The first hint of my inner woman emerged thanks to the book Caliban and the Witch by Silvia Federici. I learned that capitalism goes hand-in-hand with sexism (and racism) because it requires women to become subservient to men as they focus on the unpaid labor of housework and reproduction. Someone needed to create new workers for the labor force! I was blown away to learn that the witch-hunts of 16th and 17th century Europe (and elsewhere) weren’t only a matter of the Church’s oppression of women, but they were also a political move to support the emerging capitalism system. Men were taught to fear women’s power and anything related to “magic”, “witchcraft”, or the supernatural.
I had a visceral reaction when learning about the witch burnings and what life had been like for women before. I had never thought about the fact that the role of women was different before they were devalued, exploited, and burned., back when women – sometimes referred to as “wise women” – were still in charge of their bodies, their reproduction, and their communal herb gardens with its plant medicines. I had recently created a medicinal herb garden where I felt strangely in tune with the plants, and I connected deeply to this image of the wise women tending their herb gardens, respected as healers by their communities.
We used to be wise women
As I sank into the felt-sense of these beautiful wise women being persecuted as witches, my body crawled with shivers, and I had a sudden flash in which I connected intuitively to my ancestral history. I didn’t question whether or not it was real, it was more like recognizing a part of myself I hadn’t come into contact with before. I felt myself as one of those witches. It was a whole group of us, living our way of life as the wise women of those times: long skirts swirling in the wind, growing and gathering herbs, preparing medicines, in tune with the earth and heavens in ways that most of us have since forgotten. My inner woman rejoiced.
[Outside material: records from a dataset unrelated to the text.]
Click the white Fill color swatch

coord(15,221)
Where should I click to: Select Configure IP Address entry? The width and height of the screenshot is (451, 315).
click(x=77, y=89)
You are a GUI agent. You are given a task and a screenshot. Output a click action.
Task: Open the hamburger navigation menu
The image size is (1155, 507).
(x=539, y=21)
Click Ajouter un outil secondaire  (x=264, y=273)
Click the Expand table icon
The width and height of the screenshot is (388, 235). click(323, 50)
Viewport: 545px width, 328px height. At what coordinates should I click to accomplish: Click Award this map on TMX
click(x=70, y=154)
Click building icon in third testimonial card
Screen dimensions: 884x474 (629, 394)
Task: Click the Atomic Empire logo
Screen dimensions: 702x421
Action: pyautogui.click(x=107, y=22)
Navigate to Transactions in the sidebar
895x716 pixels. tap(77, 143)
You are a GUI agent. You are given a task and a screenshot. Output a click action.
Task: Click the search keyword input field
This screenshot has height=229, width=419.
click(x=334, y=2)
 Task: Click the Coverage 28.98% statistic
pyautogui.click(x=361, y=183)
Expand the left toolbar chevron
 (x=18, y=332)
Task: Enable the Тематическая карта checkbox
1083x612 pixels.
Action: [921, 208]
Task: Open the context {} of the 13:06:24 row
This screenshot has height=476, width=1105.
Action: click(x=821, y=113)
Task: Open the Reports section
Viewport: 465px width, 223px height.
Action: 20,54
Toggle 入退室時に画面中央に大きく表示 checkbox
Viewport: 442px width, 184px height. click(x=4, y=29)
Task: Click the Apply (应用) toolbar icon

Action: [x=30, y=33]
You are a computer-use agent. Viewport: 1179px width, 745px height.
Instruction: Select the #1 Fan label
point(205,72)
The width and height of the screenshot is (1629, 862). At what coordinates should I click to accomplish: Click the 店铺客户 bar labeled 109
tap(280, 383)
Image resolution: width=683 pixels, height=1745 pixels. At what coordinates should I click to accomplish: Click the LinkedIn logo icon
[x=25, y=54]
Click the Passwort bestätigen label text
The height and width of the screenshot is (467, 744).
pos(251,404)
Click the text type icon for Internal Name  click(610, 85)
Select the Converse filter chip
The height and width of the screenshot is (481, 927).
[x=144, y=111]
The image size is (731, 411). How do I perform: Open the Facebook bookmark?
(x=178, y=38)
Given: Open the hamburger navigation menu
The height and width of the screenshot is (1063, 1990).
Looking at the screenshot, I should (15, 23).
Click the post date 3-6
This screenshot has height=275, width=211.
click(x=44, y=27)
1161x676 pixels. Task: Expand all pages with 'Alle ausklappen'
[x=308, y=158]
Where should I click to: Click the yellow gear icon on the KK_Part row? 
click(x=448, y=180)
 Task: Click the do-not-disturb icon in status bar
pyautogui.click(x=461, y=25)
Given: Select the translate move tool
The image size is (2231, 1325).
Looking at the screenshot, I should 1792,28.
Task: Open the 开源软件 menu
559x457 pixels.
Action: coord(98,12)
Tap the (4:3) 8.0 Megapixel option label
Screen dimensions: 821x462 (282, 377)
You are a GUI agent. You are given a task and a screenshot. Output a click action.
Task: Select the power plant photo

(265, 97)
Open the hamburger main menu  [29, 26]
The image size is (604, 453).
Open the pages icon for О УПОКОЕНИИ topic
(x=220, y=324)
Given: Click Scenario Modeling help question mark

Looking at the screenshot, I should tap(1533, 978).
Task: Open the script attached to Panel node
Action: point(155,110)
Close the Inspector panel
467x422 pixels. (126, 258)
Part of the forgetting certainly has to do with the rise of science as our current dominant way of knowing. Science marginalizes any knowledge practices that seem “supernatural” or “witchy”, including the use of intuition. But feeling my ancestral witch inside of me, I also recognized that we needed to hide or suppress our intuition in order to avoid being ostracized, or worse, exterminated. I understand better now why my Oma, my German grandmother, called her intuitive abilities a “curse”.
Bringing back the wise woman
I’m privileged to live during a time when it feels safe for a white, non-marginalized female, historically distanced from the witch-burning times, to reveal this intuitive side of myself - my inner witch. Others are also speaking up for the reclaiming of intuition and nature connectedness as valid and important ways of knowing. Some interesting examples are the Reclaiming movement and the new field of Ecofeminism.
I can’t forget the feeling of being a wise woman. It feels free and flowing and interconnected. My life is interwoven with the lives of other women, with the plants, with the land. I feel a warmth and joy deep inside. This is what it means to me now, to be female.
I’m still Lindaman, but I'm also a fledgling wise woman, gradually making room for the intuitive parts of myself to regenerate and flourish.
The Lindaman in me understands the drive to control and dominate the natural world according to our human goals and purpose. And the wise woman in me knows that being in touch with our innate intuitive capacities is necessary for us to (re)discover how to be human in a world where all beings can mutually flourish.